「ルールが変わる」ことへの認識

会社の中での「社員教育」に関する2つのブログ記事から考えることがありました。

 

1つは、東大の中原先生のブログ

ここでは、「出来る人」が「出来なかった自分」を思い出せないことから生じるトラブルについて書かれています。
そして、解決策として、「新入社員が“出来ないこと”を“出来る人”に説明する」ことを挙げています。
一部を引用します。

 

「学校」では「先達は機会均等に人を育てることをよしとする」かもしれませんが、「社会」では「先達は見所のある前向きな人を育てる」のです。

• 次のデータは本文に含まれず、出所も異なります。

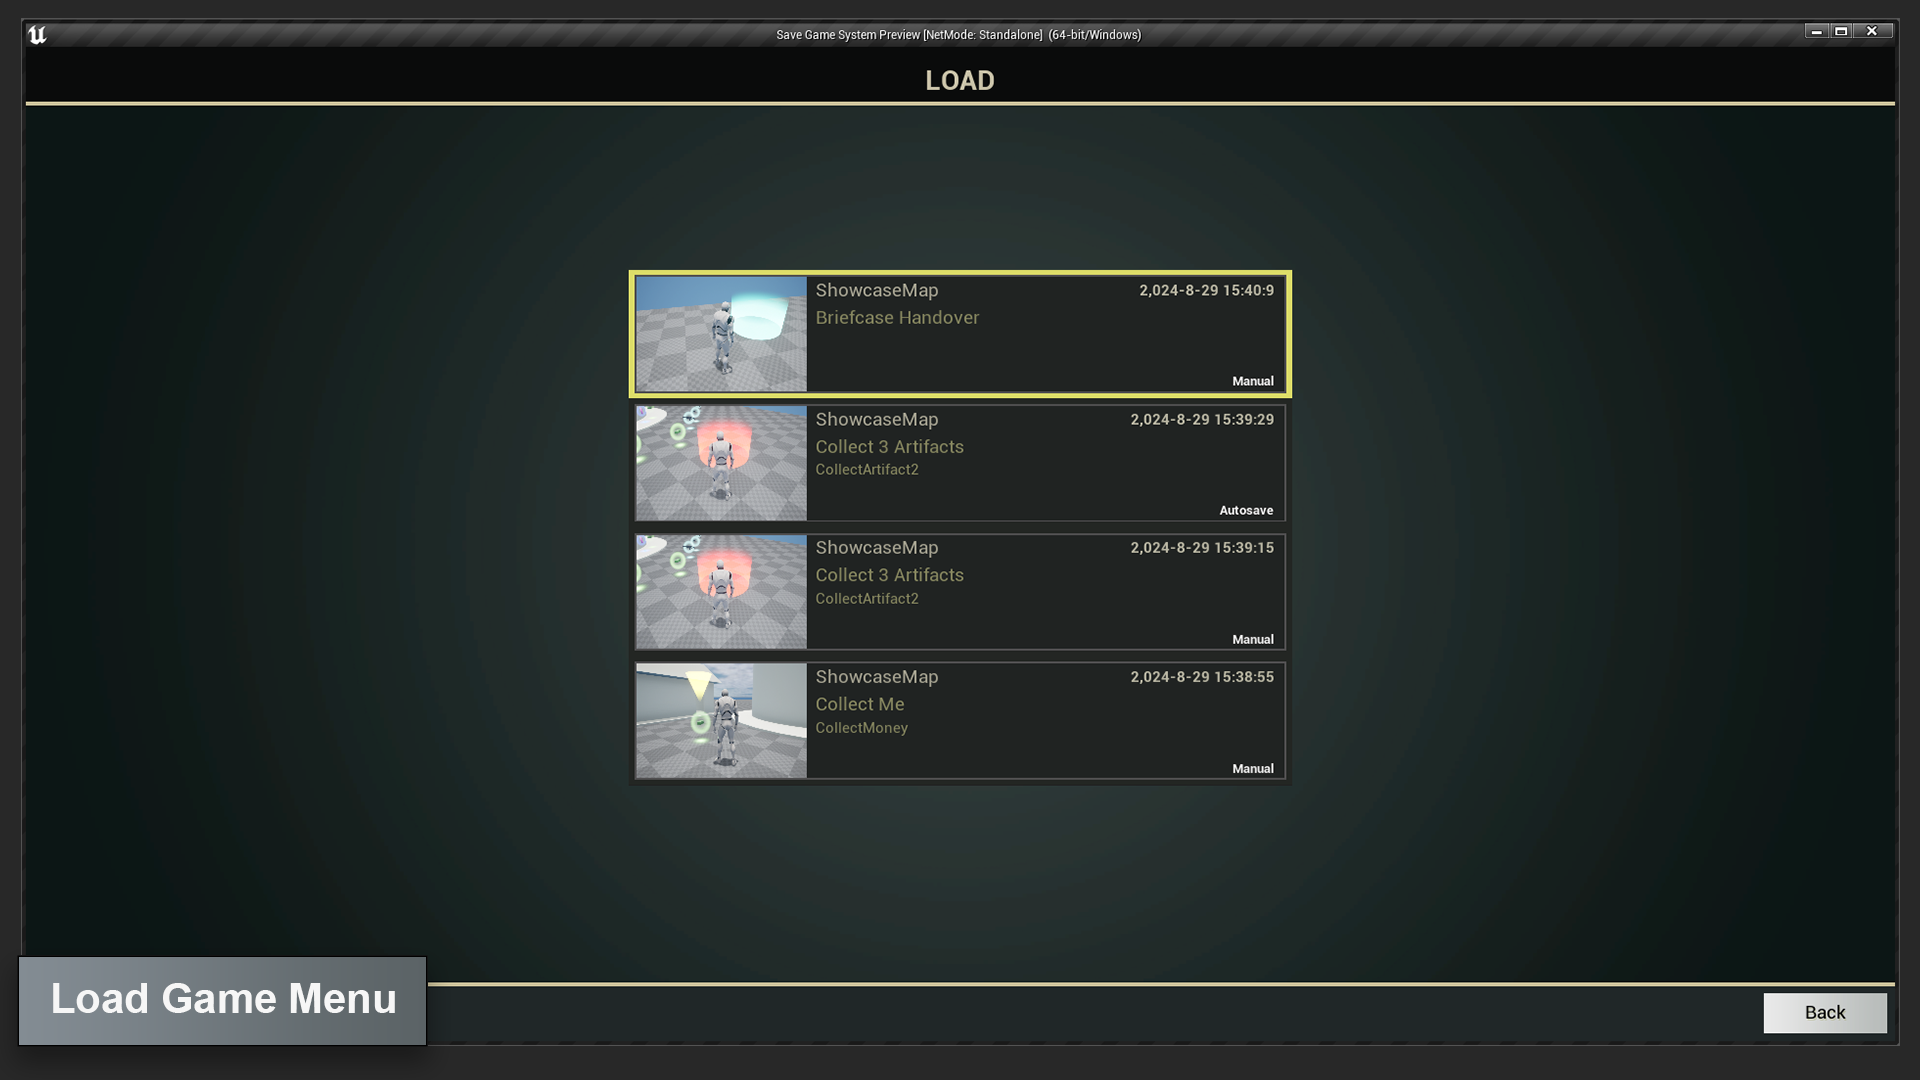Image resolution: width=1920 pixels, height=1080 pixels.
Task: Click the 2,024-8-29 15:40:9 timestamp
Action: (x=1206, y=291)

「ルールが既に変わっていること」に気をつけなければなりません。

 

もう1つは、Z会の寺西さんのブログです。
ここでは、会社での社員教育が「あなたのため」ではなく「組織のため」が先にあると述べられています。
一部を引用します。

 

大学生のときは、先生から教えてもらえます。
大学生側がお金を払っているわけですから、当然です。
社会人になると、自分がお金をもらう立場になります。
だったら、本質的に、「教えてもらえる」わけはありません。
主体的な新入社員、そして若手社員には、自分は先輩として、存分に時間をとります。

 

この2つのブログを読み、共通していることは、「学習者が受け身ではなく主体的に学習しなければならない」ということであり、それが社会人として要求されるということです。
このことがなぜ問題になるのでしょうか。
それは、社会人になるまでに、ここでいうような水準での「主体的な学び」の意識づけと体験がなかったということなのでしょう。
ですから、そのような場合には、学生時分と社会人とで「ルールが変わった」ことになってしまいます。

 

根本的には、「主体的な学び」の意識づけと体験ができるように、初等・中等教育段階から取り組む必要があると思います。
「受け身のままの学習」で高校受験も大学受験も、そして時には就職活動までも乗り切れてしまう状況を生み出してしまっていることは教育現場として考えるべきことでしょう。

 

これに加えて、ここでは、「主体的な学びが要求される」という世界を認識し、「ルールが変わった」ことに気付けないことが重要なポイントだと思います。
「自分が生きてきた世界の中の常識・ルール」は、最初は「家庭のルール」が大きく、やがて「学校のルール」や「部活のルール」などに触れることになっても、それはとても狭い世界のものであるかもしれません。

 

そうした、「自分の常識・ルール」が、様々な「他の常識・ルール」に触れて揺さぶられることにより、「自分の常識・ルール」が相対化されていくのだと思います。
そういう発想を持てていれば、「ルールが変わった」ことを認識し、そのルールに適応していくこともできるのだと思います。
この意味では、若いうちの海外体験(短期でも長期でも)は価値あることだと思います。
しかし、多くの学生にとっては、このような機会が少ないことも大きいように感じます。

 

それでは、どうすればよいのか。
中学校には「黄金の三日間」あるいは「黄金の一週間」という考え方があります。
これは、入学した中学一年生に最初に何を語るかでその後が大きく左右される、最も重要な期間であることを表現したものです。
このとき、「ルールが変わった」ことを認識させ、かつ「君たちは立派にできる」という安心を与えることで、その後の中学生活に前向きに向かってもらうことが大きな目標となります。
実際に、この期間の指導はとても重要だということです。
これは一つのヒントになるのではないでしょうか。

 

中学入学時だけではなく、高校入学時、その後も、何かが「変わった」ときにその変化を「伝える」ことと「感じ取る」ことがお互いにできたときに、その変化に対応して動いていけるのかもしれません。
それは、細胞同士が適切なタイミングで情報伝達を行う際、情報の「送り手」が情報伝達物質を分泌し、情報の「受け手」がそれを受け取るための受容体を用意しておくことに似ているのかもしれません。
あるいは、「卒啄同時」かもしれません。

 

新入社員の「心の構え」の問題を、教育する側のみにも、新入社員側のみにも帰結したくはありません。
実際のところ、学校と同じで「個に応じた指導」が大切にもなってくると思います。
そして、何より僕自身はその世界にコミットできません。
現場の教員としてできることは、「主体的な学びの姿勢」の重要性とともに、「ルールは変わる」という当たり前のこともしっかりと伝え、その変化に対応できる柔軟性を培えるような場の提供をしていくことです。
地に足をつけて、実践していくより他ありません。